桃色アルバム

「ケイタ、ずいぶんと遅かったじゃない。どこ行ってたの?」

時刻はもう8時。
ちょうど壁時計からとなりのトトロのテーマが聞こえてきた

「別に」
「母さん心配したのよ。なかなか帰ってこないから何かあったんじゃないかと思って」
そう言う親を無視し、階段を上っていく。

下のほうから母親の声が響いた。
「こら、ちゃんと手を洗いなさい!!!」


「はぁ・・・」
ため息をつき、ベッドにごろんと横になる。
ギシ、と木の軋む音がなった。
「つかれた・・・・」
小さく天井に言葉を投げかける。

家に帰ったら勉強、勉強。
二言目には絶対勉強だ。

下から母親の電話の声が聞こえてくる。
「・・・・ええ。今帰ってきましたわ。それにしても、お宅のマーくんいつもテストの点がいいですわね。うらやましいですわ。
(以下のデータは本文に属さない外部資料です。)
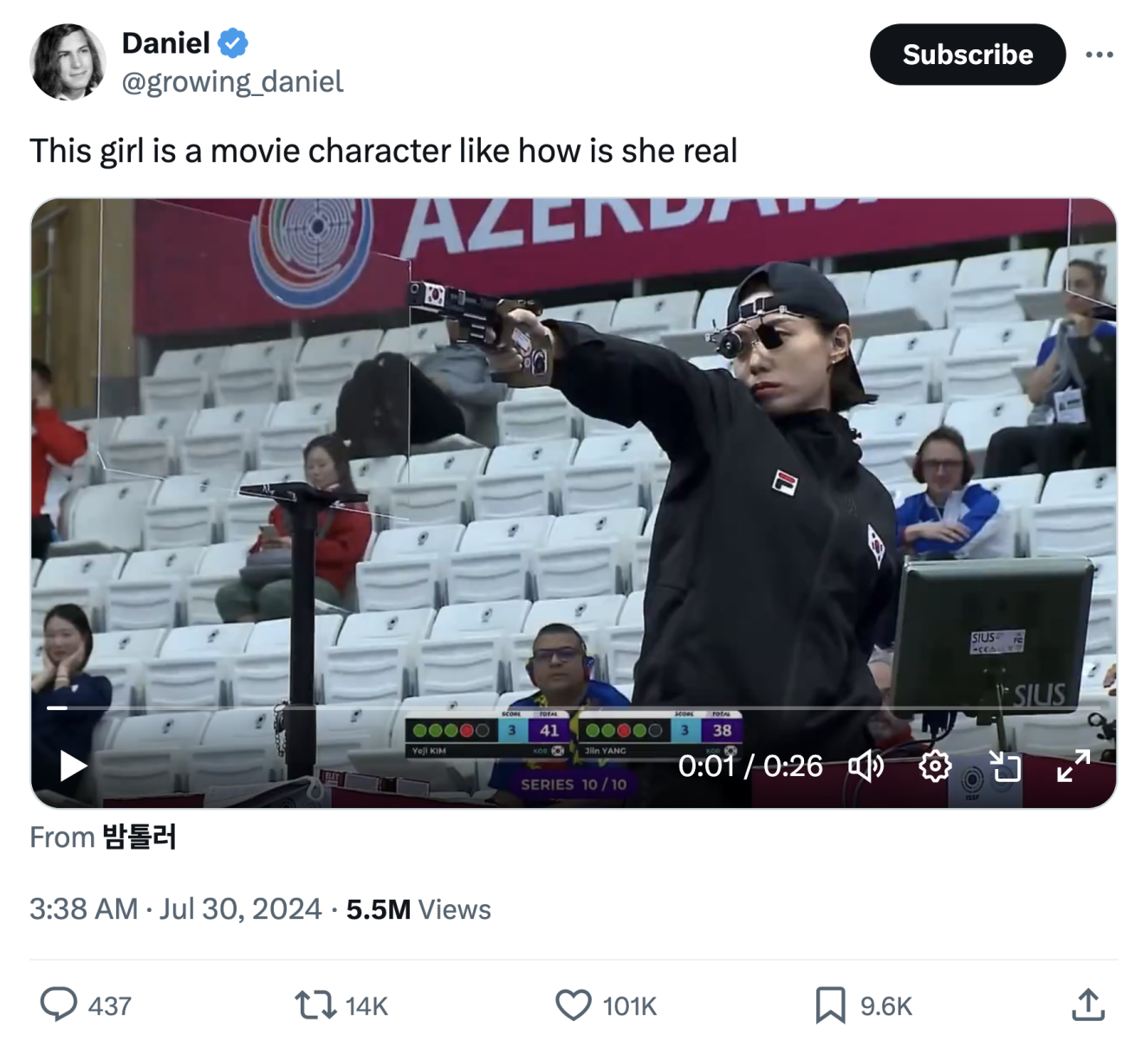
Task: Click the blue verified badge next to Daniel
Action: 233,42
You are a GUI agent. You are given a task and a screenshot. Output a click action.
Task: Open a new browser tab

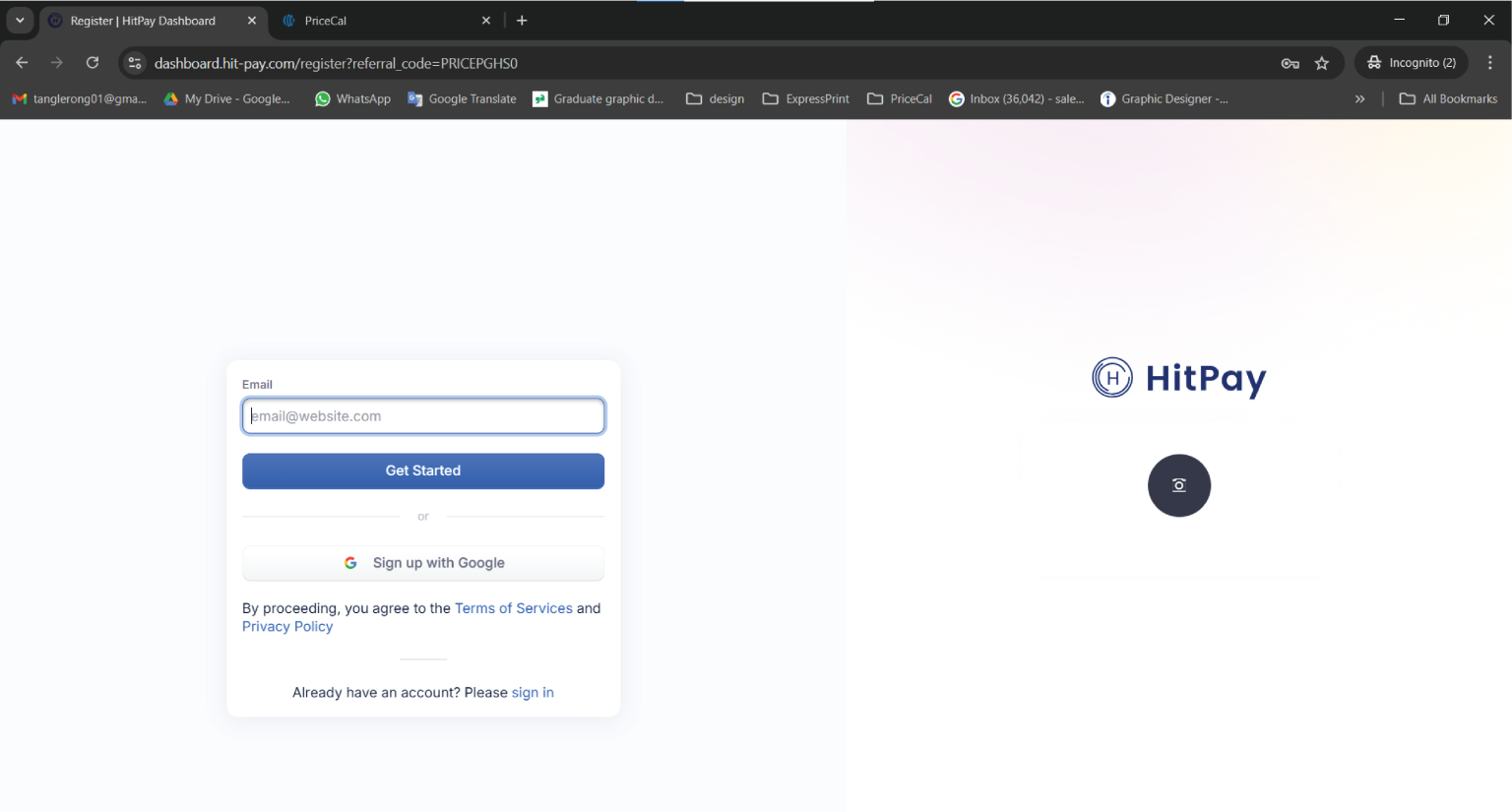[x=522, y=20]
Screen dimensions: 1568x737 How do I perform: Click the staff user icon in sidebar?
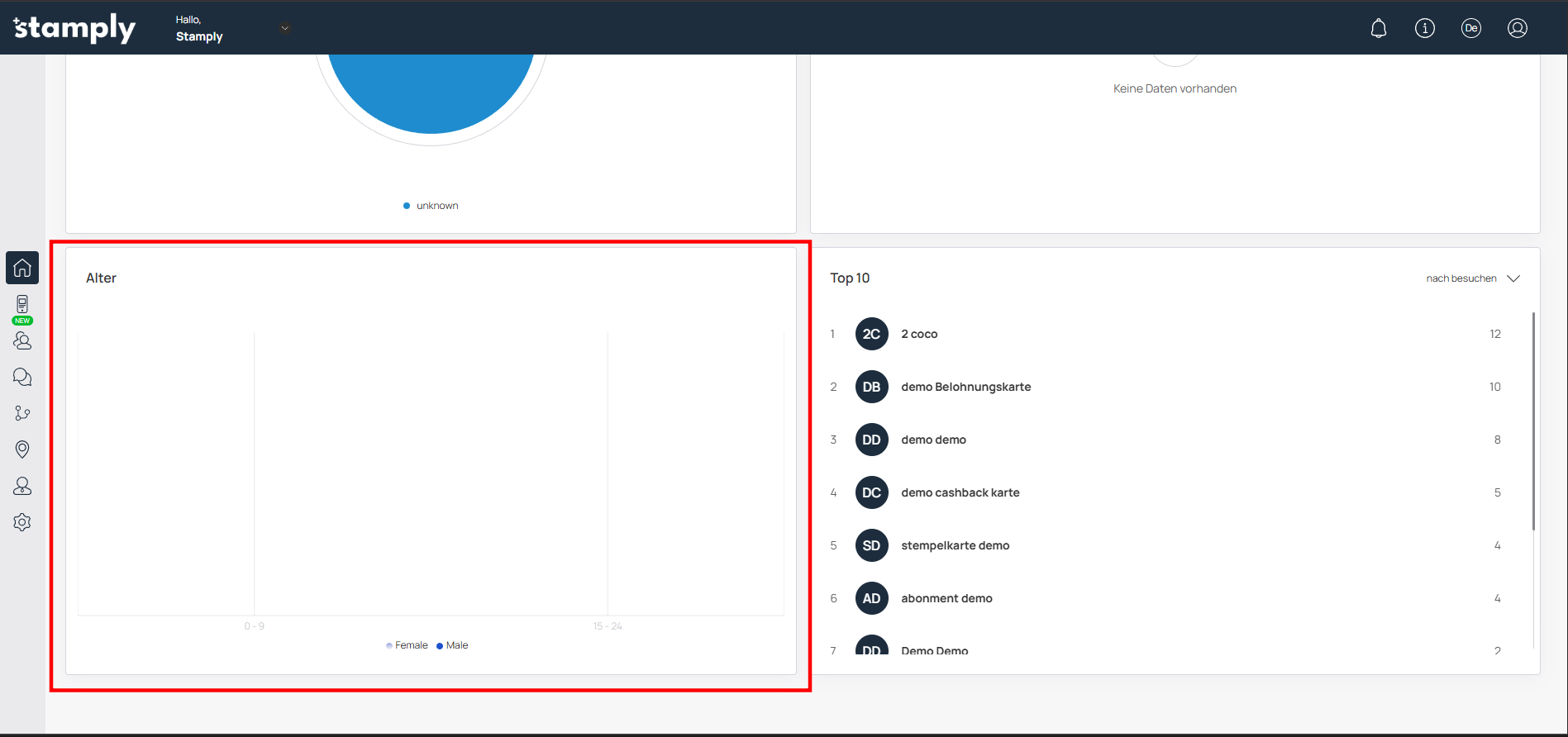pyautogui.click(x=22, y=486)
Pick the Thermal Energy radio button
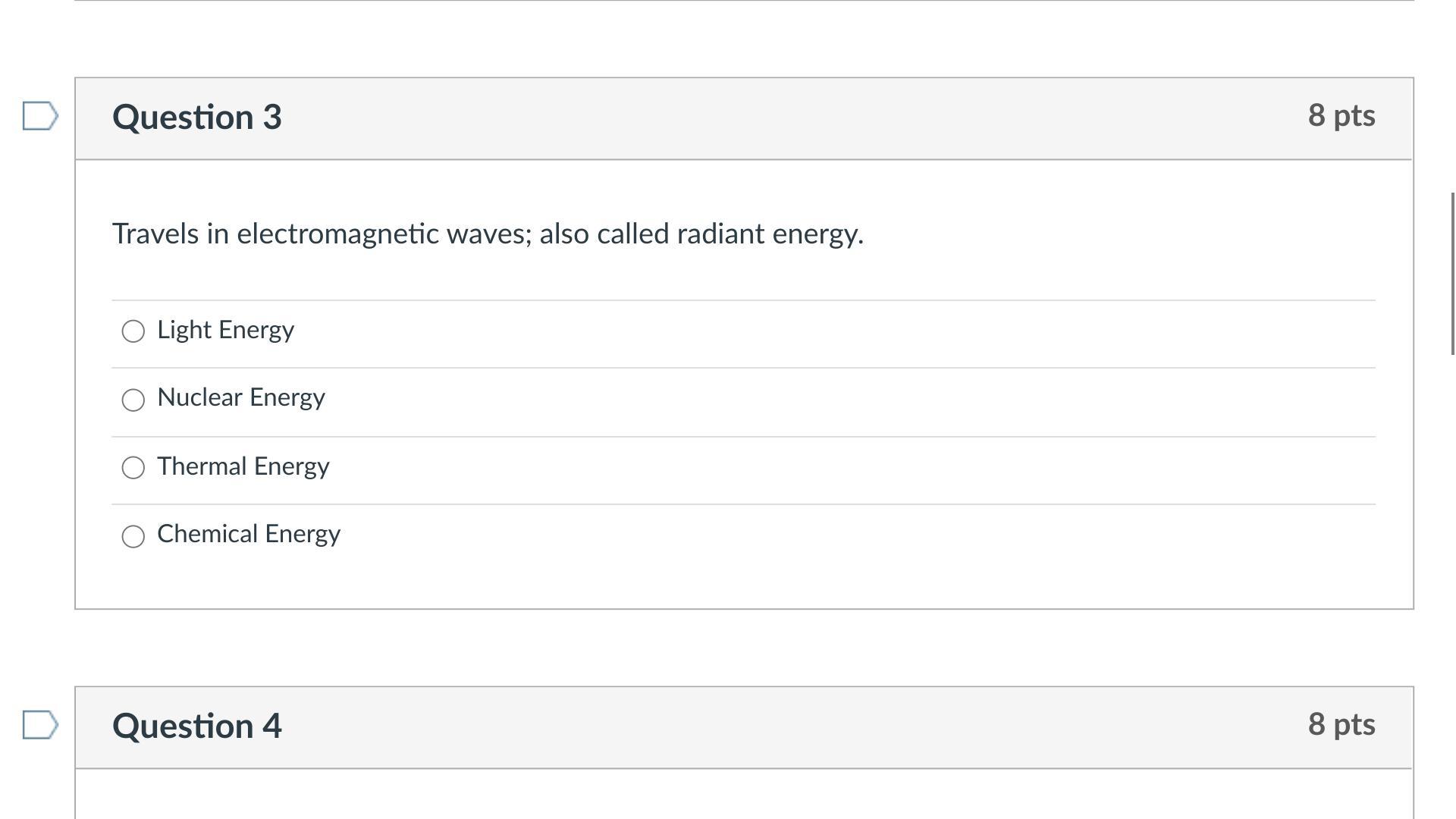Image resolution: width=1456 pixels, height=819 pixels. pyautogui.click(x=133, y=467)
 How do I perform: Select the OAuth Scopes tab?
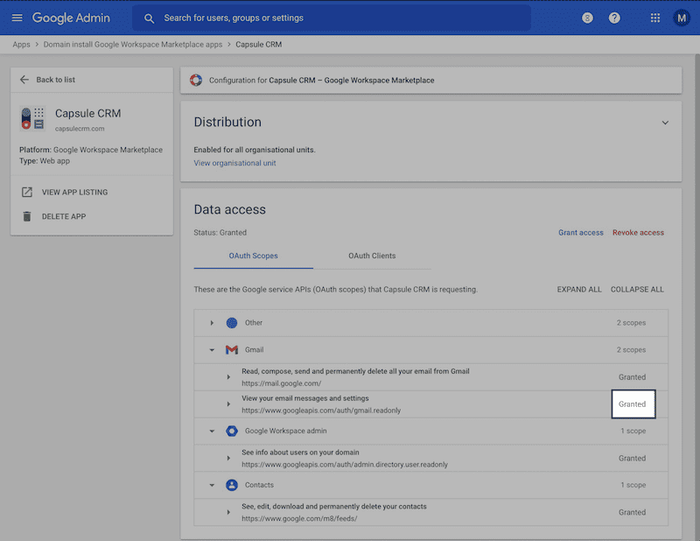click(253, 256)
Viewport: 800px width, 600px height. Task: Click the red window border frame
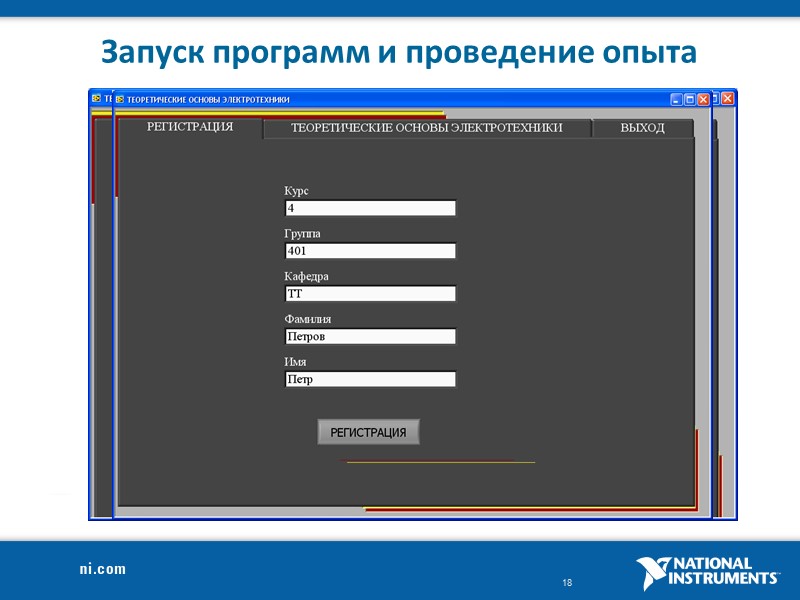pyautogui.click(x=698, y=470)
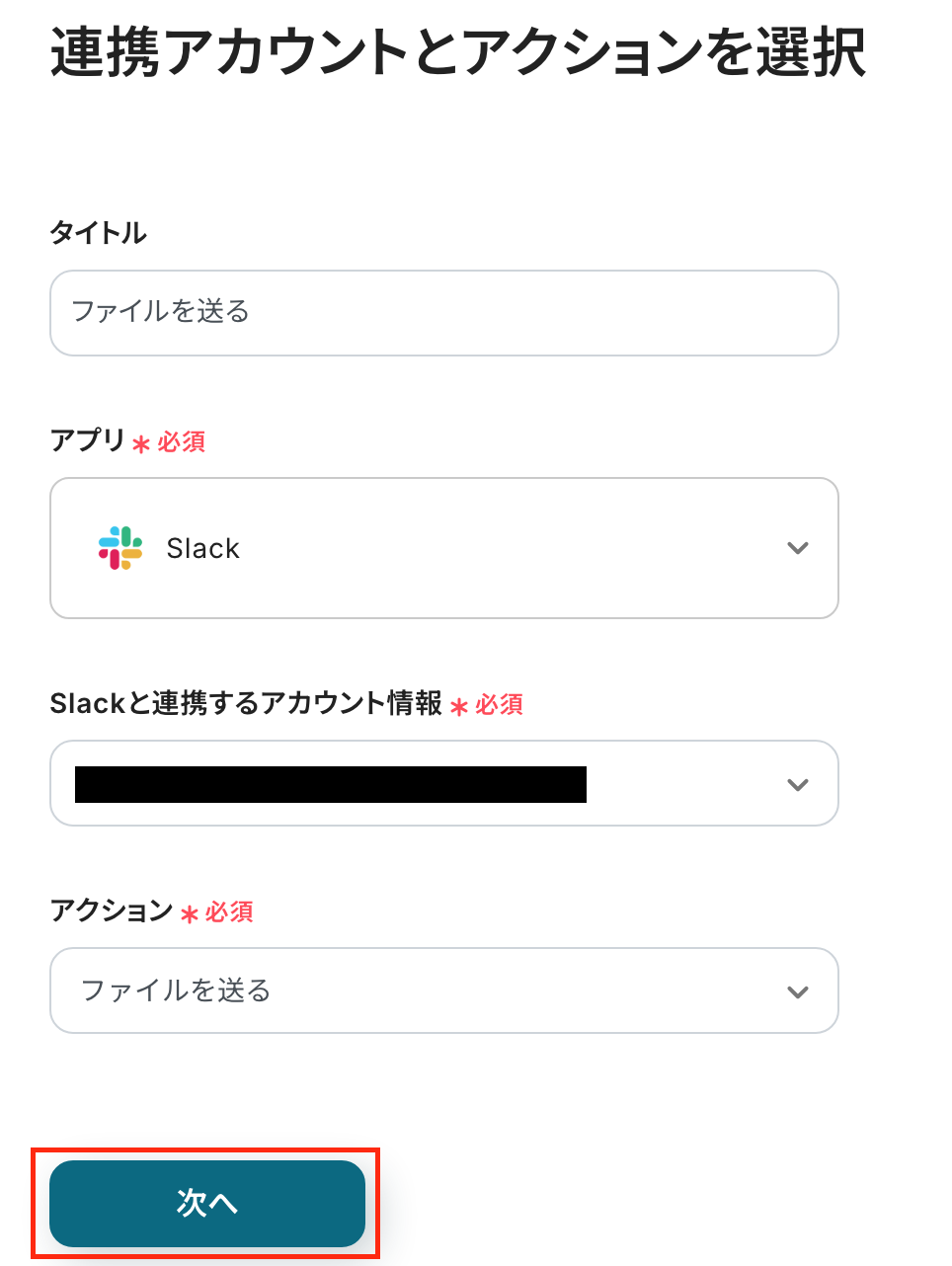
Task: Click the アクション field label
Action: pos(112,910)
うちのケイタにも見習わせたいですわ・・・」

ケイタはムッとした。
近所には、年齢が違っても頭のいいヤツだばりだ。
そんな中でケイタはほかの子供と比べられる。
頭の中に今まで発せられた言葉がよみがえってきた。

『あのコはあんなにできるのに・・・』
『頭の中はみんな同じなんだから、勉強するかしないかの違いよ』
『どうしてこうなのかしらね』

(・・・・・・頭の中なんてみんな同じなわけないだろ)
心の中で何度毒づいたか。
何度、いやな思いをしたか。
しゃべってる側にわかるはずがない。

反抗したら、『親にそんな口の聞き方していいとでも思ってるの』だ。
ちょっとマンガ読んだだけで怒鳴られる。
心を休める場所がなかった。


・・・・・・・だけど

ケイタは自然にニヤついてしまった。
今日は楽しかった。
中学校に入って初めて、楽しいと思えた日だ。
そして、明日が楽しみと思えた日だ。